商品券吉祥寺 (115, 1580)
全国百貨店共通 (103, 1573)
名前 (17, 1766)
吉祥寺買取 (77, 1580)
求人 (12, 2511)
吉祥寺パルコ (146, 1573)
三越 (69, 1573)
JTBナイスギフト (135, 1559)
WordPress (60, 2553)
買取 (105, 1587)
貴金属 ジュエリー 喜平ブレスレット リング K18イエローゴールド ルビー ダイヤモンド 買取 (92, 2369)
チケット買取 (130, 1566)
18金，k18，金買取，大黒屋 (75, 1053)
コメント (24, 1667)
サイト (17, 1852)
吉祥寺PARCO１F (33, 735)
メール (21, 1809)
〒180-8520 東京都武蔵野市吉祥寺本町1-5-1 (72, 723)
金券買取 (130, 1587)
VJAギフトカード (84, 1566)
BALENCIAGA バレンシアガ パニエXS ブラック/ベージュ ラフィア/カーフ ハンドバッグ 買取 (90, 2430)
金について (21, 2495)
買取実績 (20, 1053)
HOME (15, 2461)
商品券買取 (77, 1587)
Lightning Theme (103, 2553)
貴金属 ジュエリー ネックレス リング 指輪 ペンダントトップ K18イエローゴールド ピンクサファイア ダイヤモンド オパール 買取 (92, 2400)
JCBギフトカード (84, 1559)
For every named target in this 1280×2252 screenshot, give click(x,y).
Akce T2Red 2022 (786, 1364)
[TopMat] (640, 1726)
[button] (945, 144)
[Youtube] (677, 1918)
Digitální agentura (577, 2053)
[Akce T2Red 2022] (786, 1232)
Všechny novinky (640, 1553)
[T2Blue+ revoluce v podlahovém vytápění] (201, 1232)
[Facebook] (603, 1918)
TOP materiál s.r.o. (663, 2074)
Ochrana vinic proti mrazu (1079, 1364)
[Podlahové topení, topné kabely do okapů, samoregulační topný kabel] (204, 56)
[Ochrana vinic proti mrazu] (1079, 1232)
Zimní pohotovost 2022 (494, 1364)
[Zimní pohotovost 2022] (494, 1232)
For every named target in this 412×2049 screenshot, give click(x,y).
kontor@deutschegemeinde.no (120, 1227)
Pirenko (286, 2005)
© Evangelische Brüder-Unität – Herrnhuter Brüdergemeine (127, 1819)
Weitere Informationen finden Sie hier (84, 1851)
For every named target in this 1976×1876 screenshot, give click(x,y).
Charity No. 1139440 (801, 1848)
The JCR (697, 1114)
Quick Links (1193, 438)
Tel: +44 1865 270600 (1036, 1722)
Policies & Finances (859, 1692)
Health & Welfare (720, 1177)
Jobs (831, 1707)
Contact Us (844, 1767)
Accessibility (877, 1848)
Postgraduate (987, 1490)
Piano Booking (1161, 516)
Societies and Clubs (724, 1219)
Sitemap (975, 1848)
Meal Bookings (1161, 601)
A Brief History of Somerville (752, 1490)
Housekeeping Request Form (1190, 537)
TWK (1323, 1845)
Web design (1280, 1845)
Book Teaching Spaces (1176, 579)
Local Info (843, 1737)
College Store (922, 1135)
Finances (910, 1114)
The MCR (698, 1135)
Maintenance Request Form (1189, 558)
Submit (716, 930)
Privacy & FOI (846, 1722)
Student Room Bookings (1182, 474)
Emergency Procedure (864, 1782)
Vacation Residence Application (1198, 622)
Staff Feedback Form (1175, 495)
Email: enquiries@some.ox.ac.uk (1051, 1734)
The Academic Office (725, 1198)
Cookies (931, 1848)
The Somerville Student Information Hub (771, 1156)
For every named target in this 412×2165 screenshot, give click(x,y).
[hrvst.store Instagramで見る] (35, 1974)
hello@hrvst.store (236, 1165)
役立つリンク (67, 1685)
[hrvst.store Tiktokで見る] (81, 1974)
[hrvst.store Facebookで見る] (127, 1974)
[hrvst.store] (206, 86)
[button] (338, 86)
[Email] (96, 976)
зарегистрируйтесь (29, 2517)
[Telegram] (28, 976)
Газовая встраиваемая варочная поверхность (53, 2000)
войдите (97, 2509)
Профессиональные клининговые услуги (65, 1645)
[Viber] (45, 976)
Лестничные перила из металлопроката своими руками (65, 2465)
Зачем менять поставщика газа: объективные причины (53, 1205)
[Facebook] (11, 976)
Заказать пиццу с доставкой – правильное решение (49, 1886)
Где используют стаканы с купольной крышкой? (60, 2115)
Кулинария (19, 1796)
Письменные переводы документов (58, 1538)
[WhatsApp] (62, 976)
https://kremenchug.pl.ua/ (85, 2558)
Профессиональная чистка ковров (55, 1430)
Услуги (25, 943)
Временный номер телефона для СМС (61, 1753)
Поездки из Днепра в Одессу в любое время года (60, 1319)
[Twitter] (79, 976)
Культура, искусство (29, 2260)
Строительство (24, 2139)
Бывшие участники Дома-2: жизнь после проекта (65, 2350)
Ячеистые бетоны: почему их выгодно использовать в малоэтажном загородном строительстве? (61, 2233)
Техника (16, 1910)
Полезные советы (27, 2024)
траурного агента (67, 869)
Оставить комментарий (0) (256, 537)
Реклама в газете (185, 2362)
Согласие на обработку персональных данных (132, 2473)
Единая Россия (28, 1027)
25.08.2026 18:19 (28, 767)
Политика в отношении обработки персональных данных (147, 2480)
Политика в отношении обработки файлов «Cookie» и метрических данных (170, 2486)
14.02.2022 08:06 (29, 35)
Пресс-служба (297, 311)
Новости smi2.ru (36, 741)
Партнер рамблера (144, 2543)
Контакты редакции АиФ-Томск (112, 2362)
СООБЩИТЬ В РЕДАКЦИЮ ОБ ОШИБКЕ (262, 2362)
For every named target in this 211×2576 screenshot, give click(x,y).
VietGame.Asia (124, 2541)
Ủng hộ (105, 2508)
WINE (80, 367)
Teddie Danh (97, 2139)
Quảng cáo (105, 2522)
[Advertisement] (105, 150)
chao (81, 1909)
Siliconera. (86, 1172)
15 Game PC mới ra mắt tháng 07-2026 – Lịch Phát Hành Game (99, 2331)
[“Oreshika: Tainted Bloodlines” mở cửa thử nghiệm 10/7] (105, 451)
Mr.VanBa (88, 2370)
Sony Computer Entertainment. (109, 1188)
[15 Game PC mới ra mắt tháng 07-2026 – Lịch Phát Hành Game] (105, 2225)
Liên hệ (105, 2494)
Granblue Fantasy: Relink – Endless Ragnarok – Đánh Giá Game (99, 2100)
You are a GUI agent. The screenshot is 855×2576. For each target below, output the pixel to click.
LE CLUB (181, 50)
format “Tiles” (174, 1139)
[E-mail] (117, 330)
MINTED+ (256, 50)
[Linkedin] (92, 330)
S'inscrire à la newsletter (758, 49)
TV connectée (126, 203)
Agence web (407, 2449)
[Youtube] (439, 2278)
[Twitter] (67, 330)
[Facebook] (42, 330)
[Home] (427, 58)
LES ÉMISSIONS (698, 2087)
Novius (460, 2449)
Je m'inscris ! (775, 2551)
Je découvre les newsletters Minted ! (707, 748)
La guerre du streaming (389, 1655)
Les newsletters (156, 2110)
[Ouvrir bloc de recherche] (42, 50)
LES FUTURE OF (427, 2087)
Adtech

######

§ **To do**: Retype all of the material, keeping each line exact.

§ **Written response**:
商品券吉祥寺 (115, 1580)
全国百貨店共通 (103, 1573)
名前 (17, 1766)
吉祥寺買取 (77, 1580)
求人 (12, 2511)
吉祥寺パルコ (146, 1573)
三越 (69, 1573)
JTBナイスギフト (135, 1559)
WordPress (60, 2553)
買取 (105, 1587)
貴金属 ジュエリー 喜平ブレスレット リング K18イエローゴールド ルビー ダイヤモンド 買取 (92, 2369)
チケット買取 (130, 1566)
18金，k18，金買取，大黒屋 (75, 1053)
コメント (24, 1667)
サイト (17, 1852)
吉祥寺PARCO１F (33, 735)
メール (21, 1809)
〒180-8520 東京都武蔵野市吉祥寺本町1-5-1 (72, 723)
金券買取 (130, 1587)
VJAギフトカード (84, 1566)
BALENCIAGA バレンシアガ パニエXS ブラック/ベージュ ラフィア/カーフ ハンドバッグ 買取 (90, 2430)
金について (21, 2495)
買取実績 (20, 1053)
HOME (15, 2461)
商品券買取 (77, 1587)
Lightning Theme (103, 2553)
貴金属 ジュエリー ネックレス リング 指輪 ペンダントトップ K18イエローゴールド ピンクサファイア ダイヤモンド オパール 買取 (92, 2400)
JCBギフトカード (84, 1559)
For every named target in this 1280×2252 screenshot, give click(x,y).
Akce T2Red 2022 (786, 1364)
[TopMat] (640, 1726)
[button] (945, 144)
[Youtube] (677, 1918)
Digitální agentura (577, 2053)
[Akce T2Red 2022] (786, 1232)
Všechny novinky (640, 1553)
[T2Blue+ revoluce v podlahovém vytápění] (201, 1232)
[Facebook] (603, 1918)
TOP materiál s.r.o. (663, 2074)
Ochrana vinic proti mrazu (1079, 1364)
[Podlahové topení, topné kabely do okapů, samoregulační topný kabel] (204, 56)
[Ochrana vinic proti mrazu] (1079, 1232)
Zimní pohotovost 2022 (494, 1364)
[Zimní pohotovost 2022] (494, 1232)
For every named target in this 412×2049 screenshot, give click(x,y).
kontor@deutschegemeinde.no (120, 1227)
Pirenko (286, 2005)
© Evangelische Brüder-Unität – Herrnhuter Brüdergemeine (127, 1819)
Weitere Informationen finden Sie hier (84, 1851)
For every named target in this 1976×1876 screenshot, give click(x,y).
Charity No. 1139440 (801, 1848)
The JCR (697, 1114)
Quick Links (1193, 438)
Tel: +44 1865 270600 (1036, 1722)
Policies & Finances (859, 1692)
Health & Welfare (720, 1177)
Jobs (831, 1707)
Contact Us (844, 1767)
Accessibility (877, 1848)
Postgraduate (987, 1490)
Piano Booking (1161, 516)
Societies and Clubs (724, 1219)
Sitemap (975, 1848)
Meal Bookings (1161, 601)
A Brief History of Somerville (752, 1490)
Housekeeping Request Form (1190, 537)
TWK (1323, 1845)
Web design (1280, 1845)
Book Teaching Spaces (1176, 579)
Local Info (843, 1737)
College Store (922, 1135)
Finances (910, 1114)
The MCR (698, 1135)
Maintenance Request Form (1189, 558)
Submit (716, 930)
Privacy & FOI (846, 1722)
Student Room Bookings (1182, 474)
Emergency Procedure (864, 1782)
Vacation Residence Application (1198, 622)
Staff Feedback Form (1175, 495)
Email: enquiries@some.ox.ac.uk (1051, 1734)
The Academic Office (725, 1198)
Cookies (931, 1848)
The Somerville Student Information Hub (771, 1156)
For every named target in this 412×2165 screenshot, give click(x,y).
[hrvst.store Instagramで見る] (35, 1974)
hello@hrvst.store (236, 1165)
役立つリンク (67, 1685)
[hrvst.store Tiktokで見る] (81, 1974)
[hrvst.store Facebookで見る] (127, 1974)
[hrvst.store] (206, 86)
[button] (338, 86)
[Email] (96, 976)
зарегистрируйтесь (29, 2517)
[Telegram] (28, 976)
Газовая встраиваемая варочная поверхность (53, 2000)
войдите (97, 2509)
Профессиональные клининговые услуги (65, 1645)
[Viber] (45, 976)
Лестничные перила из металлопроката своими руками (65, 2465)
Зачем менять поставщика газа: объективные причины (53, 1205)
[Facebook] (11, 976)
Заказать пиццу с доставкой – правильное решение (49, 1886)
Где используют стаканы с купольной крышкой? (60, 2115)
Кулинария (19, 1796)
Письменные переводы документов (58, 1538)
[WhatsApp] (62, 976)
https://kremenchug.pl.ua/ (85, 2558)
Профессиональная чистка ковров (55, 1430)
Услуги (25, 943)
Временный номер телефона для СМС (61, 1753)
Поездки из Днепра в Одессу в любое время года (60, 1319)
[Twitter] (79, 976)
Культура, искусство (29, 2260)
Строительство (24, 2139)
Бывшие участники Дома-2: жизнь после проекта (65, 2350)
Ячеистые бетоны: почему их выгодно использовать в малоэтажном загородном строительстве? (61, 2233)
Техника (16, 1910)
Полезные советы (27, 2024)
траурного агента (67, 869)
Оставить комментарий (0) (256, 537)
Реклама в газете (185, 2362)
Согласие на обработку персональных данных (132, 2473)
Единая Россия (28, 1027)
25.08.2026 18:19 (28, 767)
Политика в отношении обработки персональных данных (147, 2480)
Политика в отношении обработки файлов «Cookie» и метрических данных (170, 2486)
14.02.2022 08:06 (29, 35)
Пресс-служба (297, 311)
Новости smi2.ru (36, 741)
Партнер рамблера (144, 2543)
Контакты редакции АиФ-Томск (112, 2362)
СООБЩИТЬ В РЕДАКЦИЮ ОБ ОШИБКЕ (262, 2362)
For every named target in this 211×2576 screenshot, give click(x,y).
VietGame.Asia (124, 2541)
Ủng hộ (105, 2508)
WINE (80, 367)
Teddie Danh (97, 2139)
Quảng cáo (105, 2522)
[Advertisement] (105, 150)
chao (81, 1909)
Siliconera. (86, 1172)
15 Game PC mới ra mắt tháng 07-2026 – Lịch Phát Hành Game (99, 2331)
[“Oreshika: Tainted Bloodlines” mở cửa thử nghiệm 10/7] (105, 451)
Mr.VanBa (88, 2370)
Sony Computer Entertainment. (109, 1188)
[15 Game PC mới ra mắt tháng 07-2026 – Lịch Phát Hành Game] (105, 2225)
Liên hệ (105, 2494)
Granblue Fantasy: Relink – Endless Ragnarok – Đánh Giá Game (99, 2100)
You are a GUI agent. The screenshot is 855×2576. For each target below, output the pixel to click.
LE CLUB (181, 50)
format “Tiles” (174, 1139)
[E-mail] (117, 330)
MINTED+ (256, 50)
[Linkedin] (92, 330)
S'inscrire à la newsletter (758, 49)
TV connectée (126, 203)
Agence web (407, 2449)
[Youtube] (439, 2278)
[Twitter] (67, 330)
[Facebook] (42, 330)
[Home] (427, 58)
LES ÉMISSIONS (698, 2087)
Novius (460, 2449)
Je m'inscris ! (775, 2551)
Je découvre les newsletters Minted ! (707, 748)
La guerre du streaming (389, 1655)
Les newsletters (156, 2110)
[Ouvrir bloc de recherche] (42, 50)
LES FUTURE OF (427, 2087)
Adtech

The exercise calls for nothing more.